Quant aux personnages noirs sur scène, valet, danseur ou servante aguicheuse, tous muets, leur présence est plus que problématique. Car loin de dénoncer le racisme comme le souhaite Warlikowski, cela ne fait que reléguer cette « minorité visible » dans les archétypes raciaux.

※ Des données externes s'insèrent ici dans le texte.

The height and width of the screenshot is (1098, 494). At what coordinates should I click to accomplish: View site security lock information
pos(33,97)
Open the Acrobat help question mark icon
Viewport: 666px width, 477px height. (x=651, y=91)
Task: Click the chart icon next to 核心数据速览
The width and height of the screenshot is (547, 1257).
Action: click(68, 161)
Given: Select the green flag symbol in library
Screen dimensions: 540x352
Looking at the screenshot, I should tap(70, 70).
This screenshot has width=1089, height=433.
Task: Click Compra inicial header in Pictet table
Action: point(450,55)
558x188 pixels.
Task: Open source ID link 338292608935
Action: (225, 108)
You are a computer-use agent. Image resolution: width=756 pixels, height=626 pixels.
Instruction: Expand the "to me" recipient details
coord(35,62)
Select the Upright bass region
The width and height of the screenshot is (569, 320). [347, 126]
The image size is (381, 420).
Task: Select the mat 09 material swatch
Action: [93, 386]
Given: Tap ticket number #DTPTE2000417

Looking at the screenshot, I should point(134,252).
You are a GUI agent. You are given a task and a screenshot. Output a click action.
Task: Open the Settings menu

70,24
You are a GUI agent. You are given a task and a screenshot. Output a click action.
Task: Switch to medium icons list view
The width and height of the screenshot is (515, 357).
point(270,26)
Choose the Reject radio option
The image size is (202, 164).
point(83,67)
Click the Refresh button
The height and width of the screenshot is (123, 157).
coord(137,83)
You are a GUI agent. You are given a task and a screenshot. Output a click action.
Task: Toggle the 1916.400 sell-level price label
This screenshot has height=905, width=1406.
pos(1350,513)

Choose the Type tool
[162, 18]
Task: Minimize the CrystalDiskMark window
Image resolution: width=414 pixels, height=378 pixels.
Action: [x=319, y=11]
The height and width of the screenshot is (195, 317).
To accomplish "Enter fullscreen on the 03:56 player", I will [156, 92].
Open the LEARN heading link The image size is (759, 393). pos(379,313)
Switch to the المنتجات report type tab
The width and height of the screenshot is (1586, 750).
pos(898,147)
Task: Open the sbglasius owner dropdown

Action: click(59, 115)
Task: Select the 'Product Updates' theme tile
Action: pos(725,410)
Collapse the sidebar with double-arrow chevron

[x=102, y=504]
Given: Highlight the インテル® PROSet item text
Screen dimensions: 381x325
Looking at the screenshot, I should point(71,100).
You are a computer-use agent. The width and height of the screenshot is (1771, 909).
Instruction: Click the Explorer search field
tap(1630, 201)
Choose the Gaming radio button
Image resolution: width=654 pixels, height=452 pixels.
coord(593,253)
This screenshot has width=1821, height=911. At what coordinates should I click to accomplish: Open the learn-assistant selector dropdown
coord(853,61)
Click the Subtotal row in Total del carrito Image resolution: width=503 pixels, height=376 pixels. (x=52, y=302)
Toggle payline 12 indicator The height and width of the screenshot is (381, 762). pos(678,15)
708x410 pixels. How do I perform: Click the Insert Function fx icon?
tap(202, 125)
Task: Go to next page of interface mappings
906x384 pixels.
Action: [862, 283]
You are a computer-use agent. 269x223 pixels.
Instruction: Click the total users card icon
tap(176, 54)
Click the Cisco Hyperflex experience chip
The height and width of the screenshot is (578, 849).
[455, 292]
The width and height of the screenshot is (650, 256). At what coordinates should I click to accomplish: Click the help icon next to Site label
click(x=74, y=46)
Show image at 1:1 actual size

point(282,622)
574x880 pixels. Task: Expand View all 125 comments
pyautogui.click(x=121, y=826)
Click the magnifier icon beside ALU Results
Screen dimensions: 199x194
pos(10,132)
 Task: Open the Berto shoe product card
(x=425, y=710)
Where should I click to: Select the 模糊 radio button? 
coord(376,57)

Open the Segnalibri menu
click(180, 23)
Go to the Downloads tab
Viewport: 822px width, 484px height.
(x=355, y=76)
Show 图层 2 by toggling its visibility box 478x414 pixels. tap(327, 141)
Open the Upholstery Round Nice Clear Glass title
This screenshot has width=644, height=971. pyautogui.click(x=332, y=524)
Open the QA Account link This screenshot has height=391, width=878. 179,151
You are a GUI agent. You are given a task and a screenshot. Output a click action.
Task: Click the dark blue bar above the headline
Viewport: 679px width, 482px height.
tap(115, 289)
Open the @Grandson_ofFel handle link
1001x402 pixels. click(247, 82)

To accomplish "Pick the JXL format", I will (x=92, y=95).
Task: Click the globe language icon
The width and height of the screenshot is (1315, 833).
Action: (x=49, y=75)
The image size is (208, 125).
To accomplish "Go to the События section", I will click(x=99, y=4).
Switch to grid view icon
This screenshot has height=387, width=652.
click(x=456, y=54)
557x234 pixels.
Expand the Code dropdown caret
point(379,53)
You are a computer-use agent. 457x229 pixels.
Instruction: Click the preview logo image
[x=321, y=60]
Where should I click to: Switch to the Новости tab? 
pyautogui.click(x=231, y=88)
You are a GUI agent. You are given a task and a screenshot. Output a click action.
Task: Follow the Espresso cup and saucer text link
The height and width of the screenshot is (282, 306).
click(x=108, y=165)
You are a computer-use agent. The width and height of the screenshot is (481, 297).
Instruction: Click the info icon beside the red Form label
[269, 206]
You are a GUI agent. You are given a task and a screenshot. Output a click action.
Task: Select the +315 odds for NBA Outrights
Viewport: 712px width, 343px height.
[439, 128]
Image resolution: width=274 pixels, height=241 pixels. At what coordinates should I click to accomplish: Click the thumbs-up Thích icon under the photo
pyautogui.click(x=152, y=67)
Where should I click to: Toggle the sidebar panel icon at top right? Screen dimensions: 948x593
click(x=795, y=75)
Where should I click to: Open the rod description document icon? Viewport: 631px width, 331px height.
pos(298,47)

Quel dommage et quel hiatus avec le spectacle musical ! Dès le prologue, l’Orchestre National de France rayonne de tous ses feux, des cors aux clarinettes, des violons à tous les pupitres, sonnant plus parisiens que viennois. La direction du chef Henrik Nánási, vivante, fluide, dramatique, montretout au long du spectacle, de vrais raffinement des timbres et un engagement sans faille accompagnant un plateau vocal superlatif. Les « petits » rôles prennent une vraie dimension scénique avec l’Annina ravageuse et vocalement parfaite d’Eléonore Pancrazi, comme avec le chant conquérant et très deuxième degré du ténor italien Francesco Demuro, ou le vrai souffle du Valzacchi bavard de Krésimir Spicer. Le Faninal du baryton Jean-Sébastien Bou, très en voix, est parfait en bourgeois fasciné par cet aristocrate de la vieille noblesse qui tape l’incruste chez lui et se conduit avec une incroyable grossièreté. Et ce Baron Ochs auf Lerchenau n’a ici rien de caricatural car la basse Peter Rose, habitué du rôle au point d’en être une référence, le joue naturellement mufle - version male gaze en roue libre. Son parlé-chanté comme ses graves et son aisance vocale font mouche.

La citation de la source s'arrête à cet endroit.